The Great Recess Caper of 1961
A seven-year-old growing up on a U.S. military base in Japan, I was full of all of the typical questions that run through a typical seven-year-old’s mind. Like “what if me and my buddy Stevie could devise a plan to get all of our classmates’ valuables: gum, candy, cool light-up pencils with little troll doll erasers, oh yeah, and lunch money? We’ll do it while everyone is out of the room for recess. Here we go.
Stevie was a room monitor, responsible for making sure the windows (accessible outside from the ground) to the class were all locked before allowing the students to spill out into the huge playground for thirty minutes of play for recess. See where this is going? So, here is where the plan sort of took a wrong turn. Everything was fine and we had really pulled it off so far: Stevie made sure the window was left open for us to re-enter the classroom, we got everything of value in every desk, put it into a brown paper bag, and stashed it under a hissing old steam-stained radiator just outside the classroom in the hall. We had pulled it off. Sort of. As our classmates re-entered the room, everyone started opening up their desktops and immediately cries rang out about missing money, gum, candy, cool light-up pencils with little troll doll erasers, and lunch money.
Everyone except me and Stevie that is.
Evidently, our teacher read the situation, bearing in on Stevie and me as we cowered at our desks. Not being a seasoned thief (this was my very first caper), I panicked. I sprang to my feet, raised both hands and said “Hold it! What would I do if I were the thief? I would put everything in a bag and put it out in the hall under the radiator.”

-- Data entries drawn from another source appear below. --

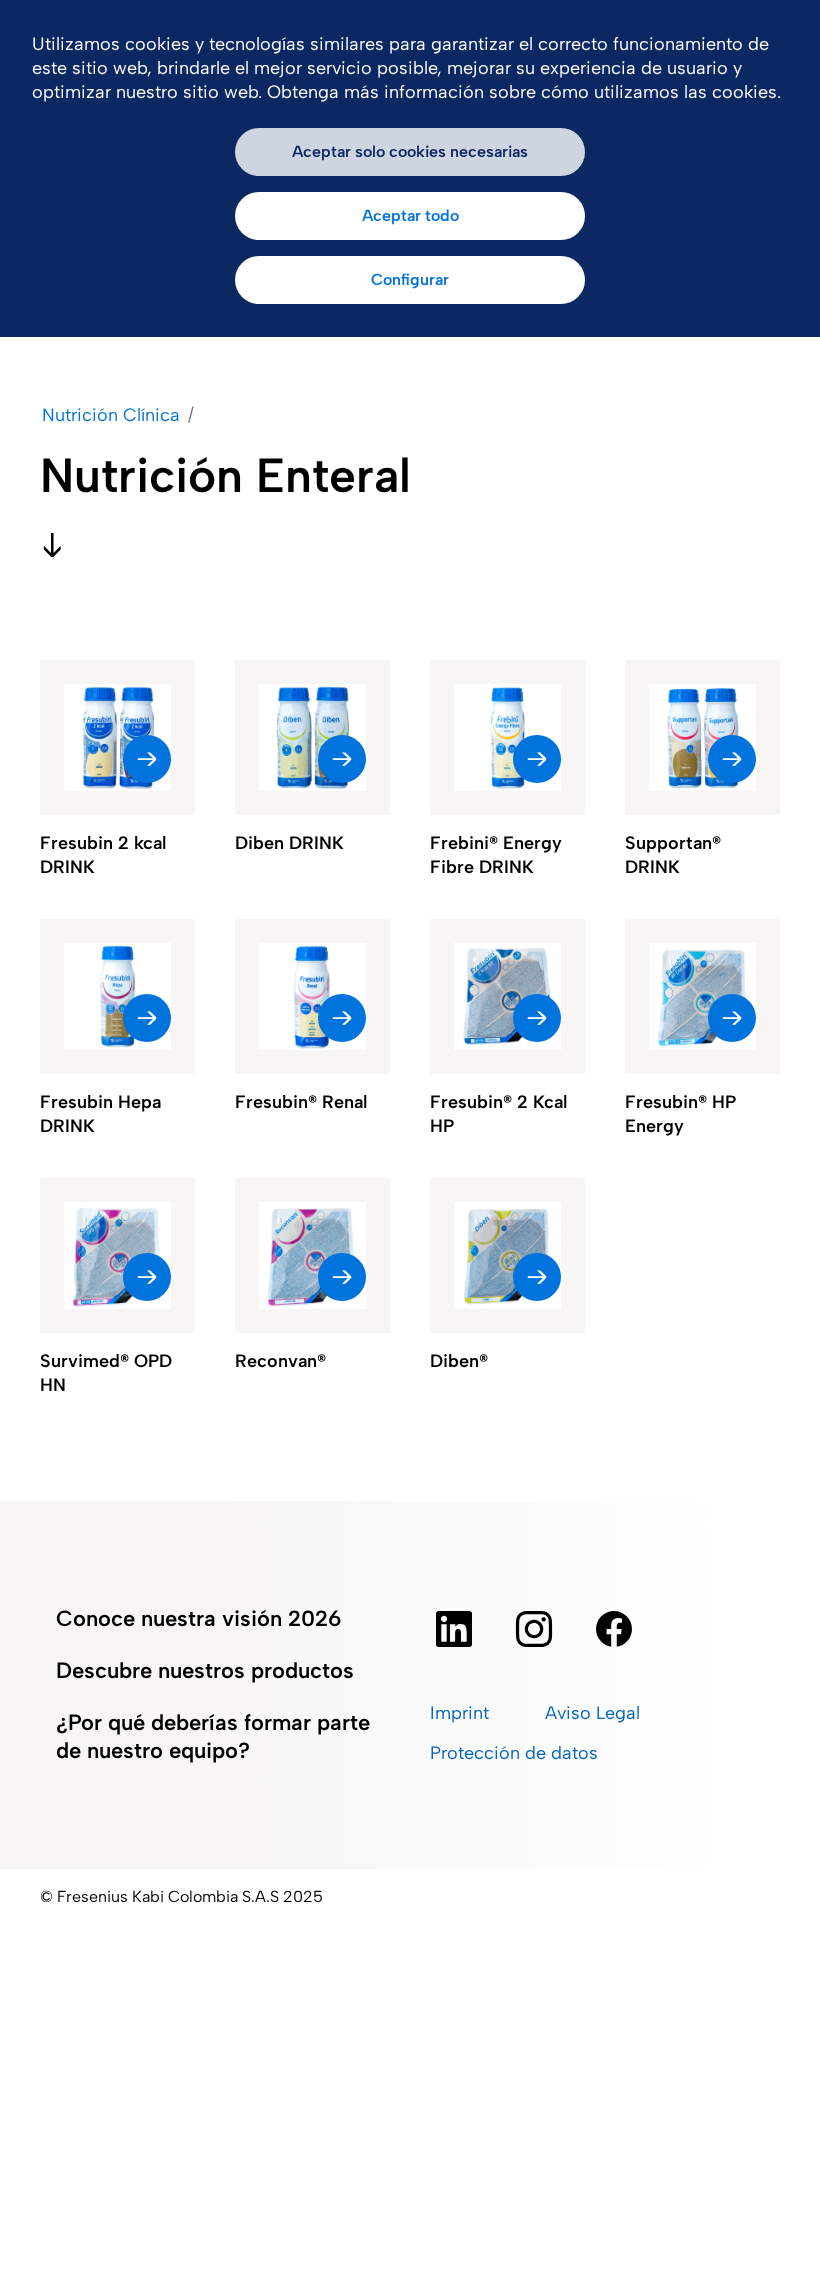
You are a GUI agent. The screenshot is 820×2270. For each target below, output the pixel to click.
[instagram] (534, 1629)
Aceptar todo (410, 215)
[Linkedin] (454, 1629)
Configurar (410, 279)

Now I can tell you that there were very few things that could be assuaged, forgiven, or even ignored in our family. But the ONE thing you did not do. You were NOT a thief! I knew this and it kept ringing through my ears as I lay in my bed at 2pm with eight comic books stuffed under my pajamas as I feigned sleep. I knew there would be hell to pay when Mom came home and saw the red slip of paper from the school on her dresser. Now I would like to say that I was overly cautious and didn’t need to take such silly precautions because Mom and I just talked it out rationally and I took away a valuable life lesson.
I never took anything that wasn’t mine from that day forward and my ass still stings from that beating.